If you're not aware of that, it is very tempting to use `useRef`, which is what I have often seen. Before hooks, we did not have the temptingly-named footgun `useRef` for this scenario (although we did have other footguns for other scenarios, and overall I love hooks).
dumbmatter
·7 years ago·discuss
Tons of shitty "here's how to use hooks for X" articles on Medium make the mistake, so people learning hooks right at the beginning will not be completely immune.

Also that the fix is "instead of using this one kind ref, use another kind of ref and put it in state"... I don't know, like I said I'm not sure if there is a better solution, but it still feels kind of unintuitive and complicated.

Now that I'm thinking about it... what is the reason that DOM refs and other refs need to be handled by the same concept? Every time I make a DOM ref, I'm doing something with it in a hook like useEffect. Why make me jump through hoops to re-run the hook if the DOM ref changes?
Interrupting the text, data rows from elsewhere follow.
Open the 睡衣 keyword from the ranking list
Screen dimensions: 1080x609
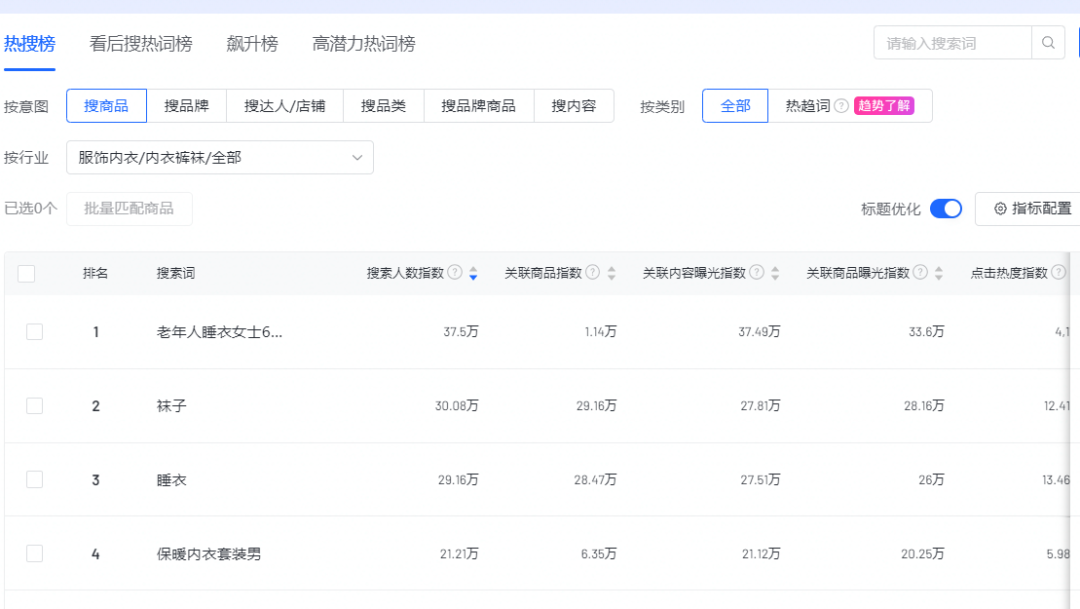point(170,478)
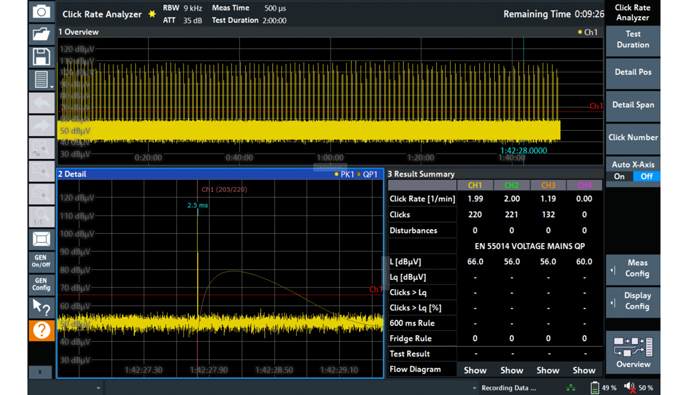Screen dimensions: 695x395
Task: Set Auto X-Axis to On
Action: 619,176
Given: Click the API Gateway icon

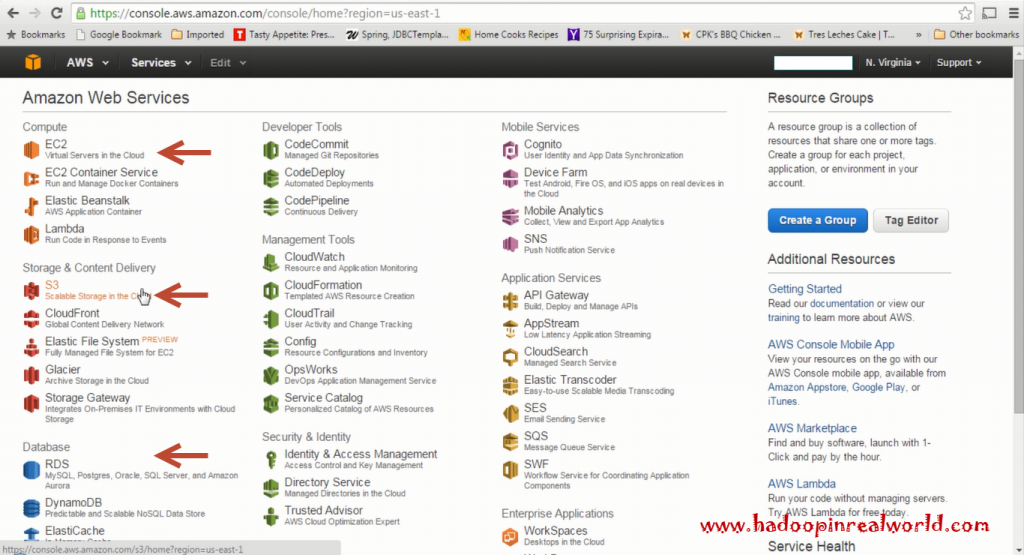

(I recognize there are probably good answers to those questions, the React folks are great, I just don't know the answers! Is it just to avoid introducing one more "type of thing", and instead making refs and DOM refs the same "thing"?)
dumbmatter
·7 years ago·discuss
I've seen a ton of people make that mistake, though. I think it's because what you write is accurate - "refs are meant for values that don't need to trigger a rerender" - but most people think of refs (or at least refs of DOM elements, which for many people are the only refs they ever use) as just a way to access a DOM element. They expect it to just be a DOM element in a normal variable.

I'm not sure if there is a less confusing way of doing it, but it's damn confusing.